Rabbi Eliezer and Rabbi Yehoshua were aboard a ship when a storm drove them far out into the open ocean. The wind pushed them into waters no Jew had reason to visit. Rabbi Eliezer, studying the strange current around them, said to his companion, "We must have been driven here for a reason. Let us bring back a proof of where we have been."
The two rabbis took an empty cask and filled it with seawater from the farthest point they reached. When the storm abated and the ship returned, they carried the cask with them to land. In time they found themselves summoned to Rome by the emperor Hadrian (Adrianus, as the Exempla names him), who was known for probing Jewish scholars with questions about the natural world.
Hadrian asked about the ocean. Why does the sea not overflow? Rivers pour into it continually from every land, and yet the level of the waters remains the same. What happens to all the water?
The two rabbis produced their cask. They poured water into it from a vessel, then poured more, and more. The cask did not overflow. The water they had drawn from the deep ocean kept absorbing whatever was poured into it. The level inside the cask never rose. Whatever they added, the ocean-water swallowed.
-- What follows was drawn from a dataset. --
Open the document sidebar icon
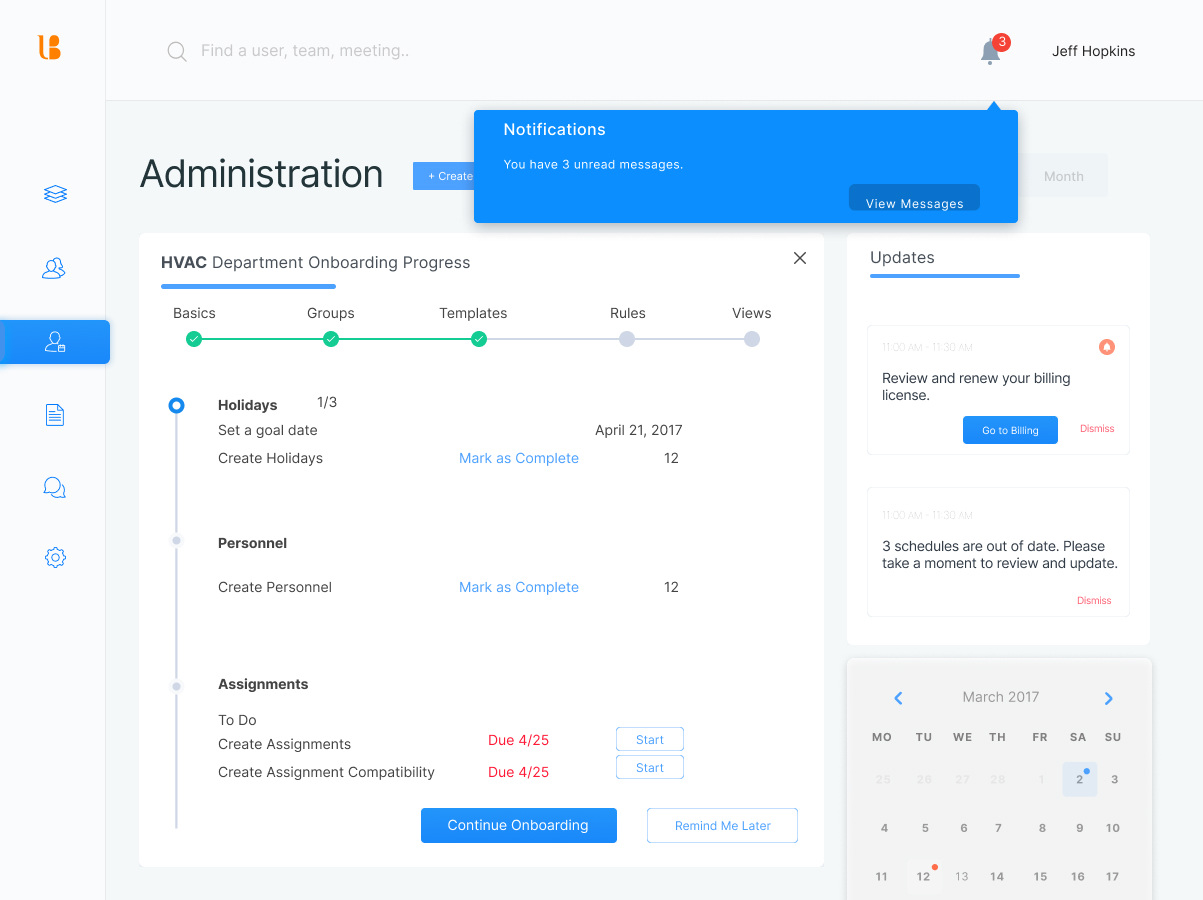Image resolution: width=1203 pixels, height=900 pixels. pos(55,415)
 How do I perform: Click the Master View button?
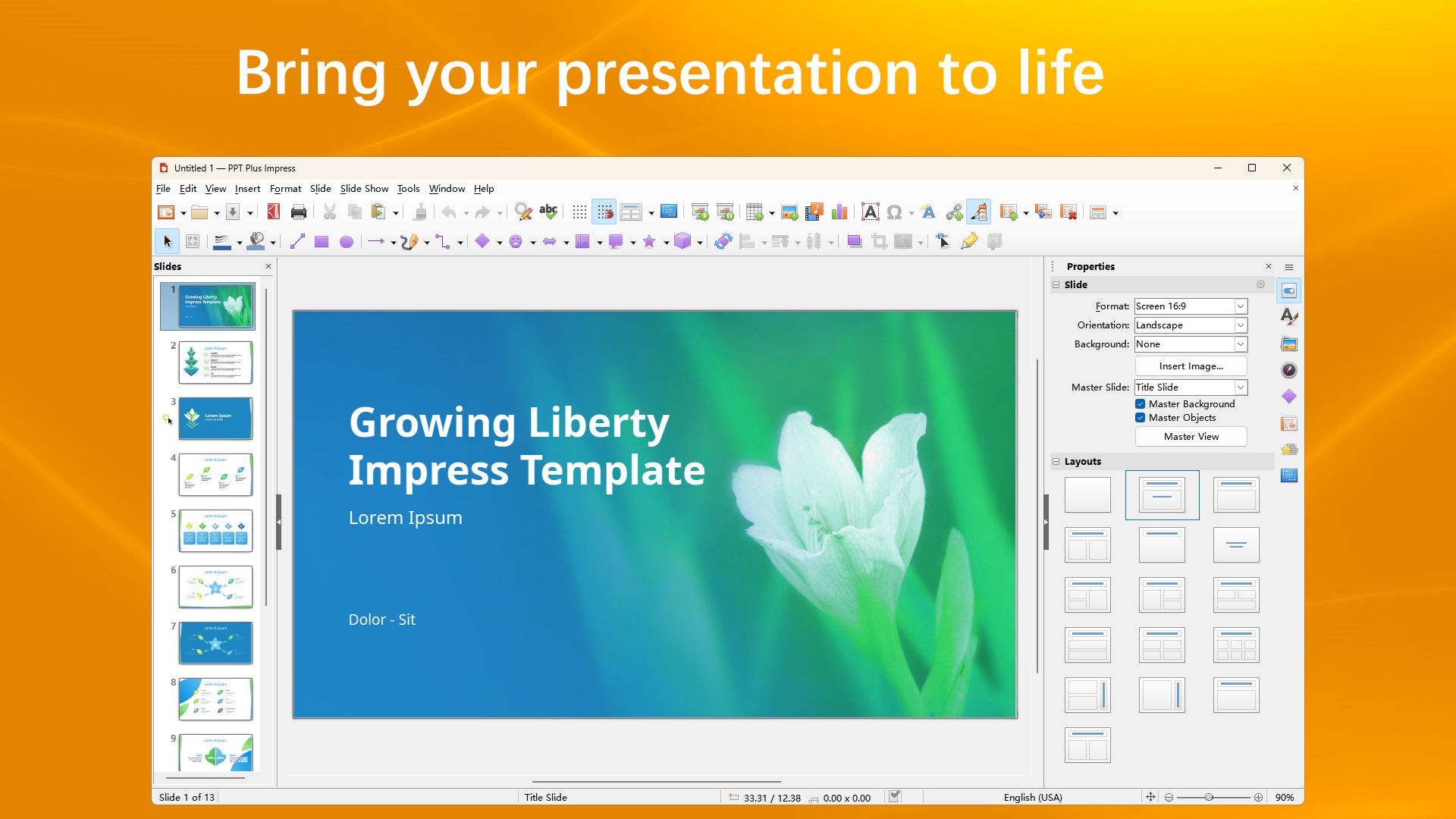tap(1191, 437)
"This is why the sea does not overflow," they told the emperor. "Its own waters drink what is poured into them." Whether the demonstration was physics or miracle is never entirely clear in the Exempla's brief account. What is clear is that Rabbi Eliezer and Rabbi Yehoshua had been driven off course precisely so that Rome would one day have its answer. A detour by storm is sometimes the shortest path to a question you did not yet know would be asked.